(READING PASSAGE):
★ ★ ★ ★ ★
American opera singer

Mai Kalna (1875–1934) was an American soprano opera singer.

== Early life ==
Mai Kalna was from San Francisco, California, the daughter of Margaret E. Convis. She was educated in France. She studied voice with Mathilde Marchesi, and pursued further voice and dramatic training in Munich with Felix Mottl and in Berlin with Rosa Sucher. She also studied with Cosima Wagner at Bayreuth.

== Career ==
As a young singer in London, she sang in operas starring Nellie Melba, Emma Albani, and Adelina Patti. She sang the title role of Carmen in several European cities. Her Berlin debut was in Don Giovanni. In 1906 she was part of a concert in Prague to raise relief funds after the 1906 San Francisco earthquake. In 1908 she joined the Carl Rosa Opera Company. She toured India, China, Singapore, and southeast Asia in 1914. While she was touring in Asia, the soprano Lillian Nordica died in Indonesia; Kalna was marketed to Nordica's audiences for the rest of her tour.

When World War I began, she returned to the United States, but lost many of her belongings in the haste of her travels. She and her husband appeared at a benefit concert for the American Red Cross on Long Island in 1917; she also gave a benefit concert for Sherbrooke Hospital in Quebec that year. In 1918 she was described as "modishly magnificent" in the New York Times, when she gave a concert at the Princess Theatre. That same year she appeared in vaudeville in a production of The Reclamation by Clifford Parker.
★ ★ ★ ★ ★
(EXERCISE DATA):
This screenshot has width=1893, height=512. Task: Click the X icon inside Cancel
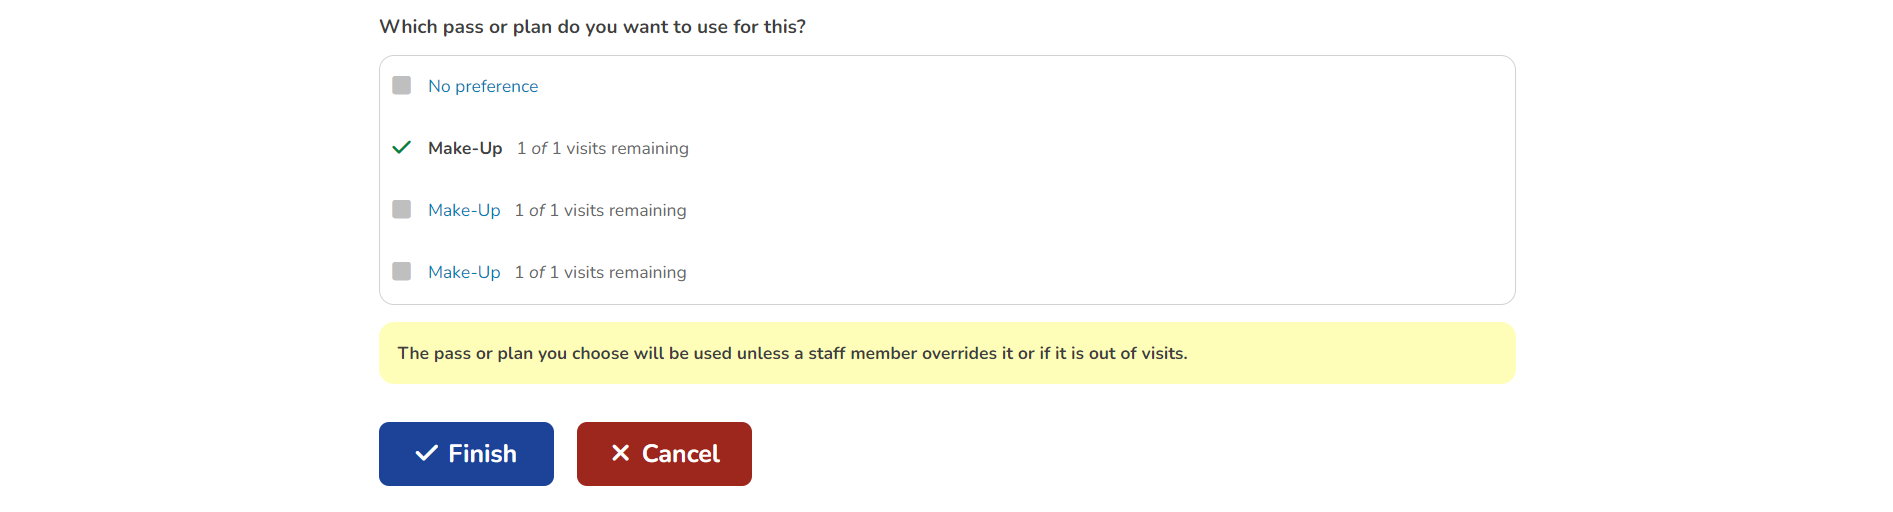tap(620, 453)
★ ★ ★ ★ ★
(COMPLETE THE FOLLOWING):
**A.** Reproduce the portion of the Mai Kalna passage starting at "Mai Kalna (1875–1934)" and ending at "Wagner at Bayreuth.", swapping "Munich" for "Vienna".
**B.** According to the Mai Kalna passage, which opera company did she join in 1908?

(SOLUTIONS BY TASK):
**A.**
Mai Kalna (1875–1934) was an American soprano opera singer.

== Early life ==
Mai Kalna was from San Francisco, California, the daughter of Margaret E. Convis. She was educated in France. She studied voice with Mathilde Marchesi, and pursued further voice and dramatic training in Vienna with Felix Mottl and in Berlin with Rosa Sucher. She also studied with Cosima Wagner at Bayreuth.

**B.** The Carl Rosa Opera Company.